▶ What you should do: Nothing but the lines from the one containing "Screen dimensions: 692x314" to the final line of the entries should appear, copied exactly and without pictures.

▶ Exercise data:
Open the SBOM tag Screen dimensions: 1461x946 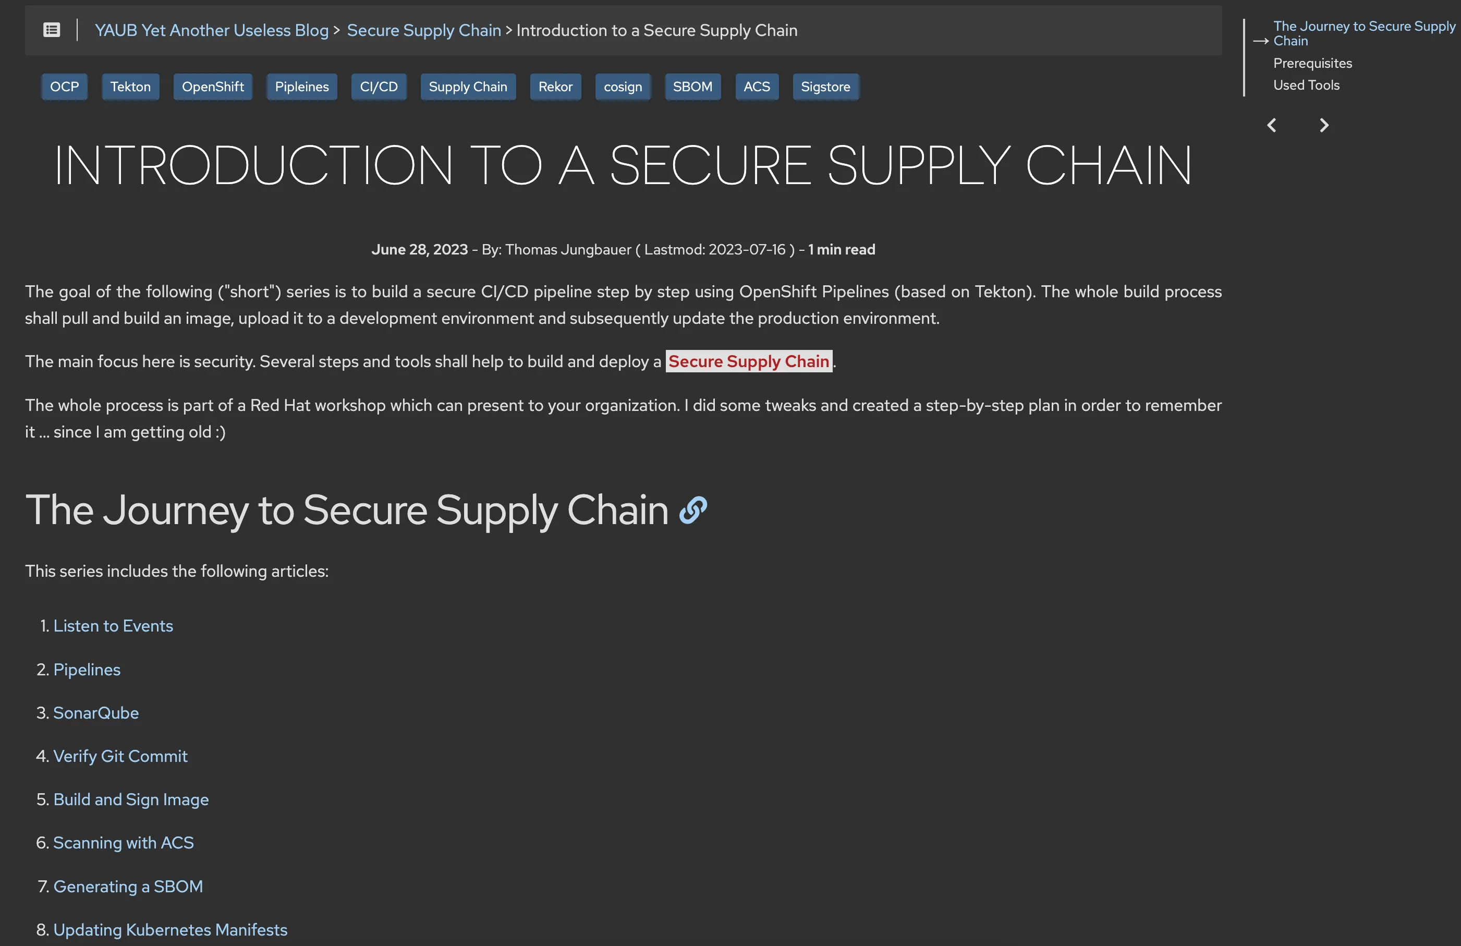(x=692, y=87)
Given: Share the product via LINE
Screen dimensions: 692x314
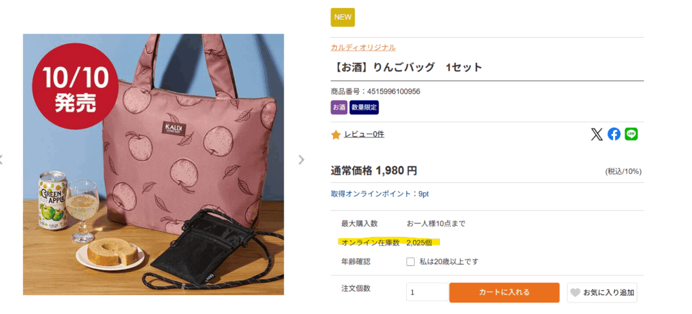Looking at the screenshot, I should tap(631, 135).
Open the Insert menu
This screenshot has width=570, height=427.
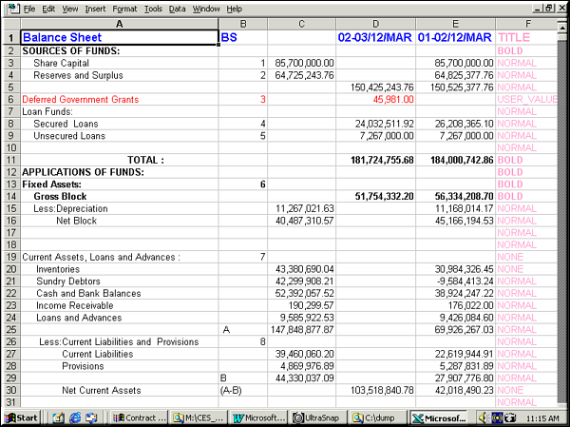click(96, 9)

▶ Response area:
Screen dimensions: 692x314
Looking at the screenshot, I should tap(631, 135).
Open the Insert menu
This screenshot has width=570, height=427.
click(96, 9)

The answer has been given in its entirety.